Web 2.0 – Dove Youtube apre altri chiudono
E’ di qualche mese la notizia che youtube italia aprirà una sezione dedicata al citizen journalism, (giornalismo collaborativo, qui potete vedere la versione inglese: http://it.youtube.com/citizennews) dove si potranno vedere video giornalistici girati da persone che giornalisti non sono, ma che sentono il desiderio di condividere notizie e informazioni ponendosi loro stessi come produttori di ‘media’, e non solo come consumatori passivi. Il concetto è sempre lo stesso tanto caro al nuovo web 2.0: chi produce e chi consuma sono sempre le stesse persone, in un meccanismo divoratore e generatore nello stesso tempo.

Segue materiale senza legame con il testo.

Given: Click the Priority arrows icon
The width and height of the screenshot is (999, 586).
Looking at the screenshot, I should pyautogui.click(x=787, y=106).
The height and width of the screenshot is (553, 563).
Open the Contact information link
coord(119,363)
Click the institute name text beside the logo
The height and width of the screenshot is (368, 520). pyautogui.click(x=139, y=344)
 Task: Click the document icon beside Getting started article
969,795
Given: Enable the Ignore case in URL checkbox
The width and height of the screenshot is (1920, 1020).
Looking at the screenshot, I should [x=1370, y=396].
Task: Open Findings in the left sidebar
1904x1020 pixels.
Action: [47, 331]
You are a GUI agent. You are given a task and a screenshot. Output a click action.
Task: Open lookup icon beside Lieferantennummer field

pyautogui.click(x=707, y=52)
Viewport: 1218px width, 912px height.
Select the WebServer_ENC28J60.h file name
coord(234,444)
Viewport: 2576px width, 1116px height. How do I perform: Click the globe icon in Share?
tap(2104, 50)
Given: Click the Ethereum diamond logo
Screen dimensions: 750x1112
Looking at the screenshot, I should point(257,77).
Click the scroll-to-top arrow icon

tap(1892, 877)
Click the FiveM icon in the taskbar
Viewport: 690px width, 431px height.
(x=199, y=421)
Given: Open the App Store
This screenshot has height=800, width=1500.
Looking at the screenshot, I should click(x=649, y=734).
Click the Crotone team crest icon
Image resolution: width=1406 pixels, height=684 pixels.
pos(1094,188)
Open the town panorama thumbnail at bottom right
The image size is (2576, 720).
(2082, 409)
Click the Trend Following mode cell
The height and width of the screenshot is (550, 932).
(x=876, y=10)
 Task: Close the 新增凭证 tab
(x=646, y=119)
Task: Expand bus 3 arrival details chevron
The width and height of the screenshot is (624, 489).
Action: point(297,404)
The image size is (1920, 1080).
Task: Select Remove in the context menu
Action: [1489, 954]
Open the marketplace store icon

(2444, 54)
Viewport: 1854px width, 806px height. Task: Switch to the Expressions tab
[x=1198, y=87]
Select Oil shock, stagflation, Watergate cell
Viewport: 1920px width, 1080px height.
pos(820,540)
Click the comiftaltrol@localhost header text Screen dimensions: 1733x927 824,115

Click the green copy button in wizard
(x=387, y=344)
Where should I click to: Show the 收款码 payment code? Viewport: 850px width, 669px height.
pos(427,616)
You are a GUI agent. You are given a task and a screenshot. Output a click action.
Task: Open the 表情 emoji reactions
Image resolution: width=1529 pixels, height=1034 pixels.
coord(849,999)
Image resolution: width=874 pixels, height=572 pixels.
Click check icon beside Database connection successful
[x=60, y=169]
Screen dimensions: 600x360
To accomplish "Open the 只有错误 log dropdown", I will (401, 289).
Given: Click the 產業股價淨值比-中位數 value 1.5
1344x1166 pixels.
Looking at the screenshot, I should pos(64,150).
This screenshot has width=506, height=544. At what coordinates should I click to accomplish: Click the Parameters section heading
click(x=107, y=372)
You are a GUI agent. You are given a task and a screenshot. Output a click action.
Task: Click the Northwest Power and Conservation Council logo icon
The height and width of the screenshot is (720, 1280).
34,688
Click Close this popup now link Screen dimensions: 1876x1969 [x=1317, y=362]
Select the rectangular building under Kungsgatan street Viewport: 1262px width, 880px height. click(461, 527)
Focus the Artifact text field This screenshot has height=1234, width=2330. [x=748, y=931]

Condividi i tuoi video su youtube e intanto guarda quelli degli altri, condividi le tue foto su flikr, e commenta i lavori altrui, scrivi i tuoi blog-pensieri e intanto leggi e commenta quelli degli altri. Tu non sei solo perché compri, ma perché produci, e la tua produzione dà vita a collegamen ti, a feedback, a incontri. Tutto bello? Mica tanto. Dove youtube apre, altri siti di citizen journalism dedicati alla contro-informazione hanno già cominciato a chiudere. Bayosphere che tra i primi si era lanciato nell’iniziativa, nel 2006 ha gettato la spugna ammettendo che gli investimenti che si aspettava non si sono visti e che il giornalismo fatto dai dilettanti, beh qualche problema di continuità e di qualità ce l’ha. Ma il vero problema di questo web 2.0 è in fondo strutturale: in questa grande condivisione amichevole, in questo mutuo sfruttamento di risorse intellettuali, chi sono quelli che ci guadagnano? Non c’è il rischio che questi produttori di informazioni, di foto, di video, di parole, altro non siano che “servi” di grandi gruppi media-editoriali che li utilizzano per creare -a costo zero- traffico sulla propria rete? Il web 2.0 sta creando un nuovo tipo di consumatore, che non solo consuma prodotti che gli vengono offerti con più furbizia del passato, ma lavora anche a gratis per chi questi prodotti li vende. E si sente appagato. I risultati di questo “andazzo” sembrano coinvolgere, di rimbalzo, anche i professionisti che si adeguano ad un media che deve offrire notizie sempre più superficiali e brevi, e sempre meno controllate. Le grandi firme del giornalismo lasciano spazio alla “nessuna-firma” redazionale, innocua e generica, scritta da gente che una “grande firma” vorrebbe anche diventarla, ma forse in un altro modo. In maniera meno collaborativa e più retribuita. Magari in maniera più professionale. Ma fare cultura e informazione, è ancora una professione?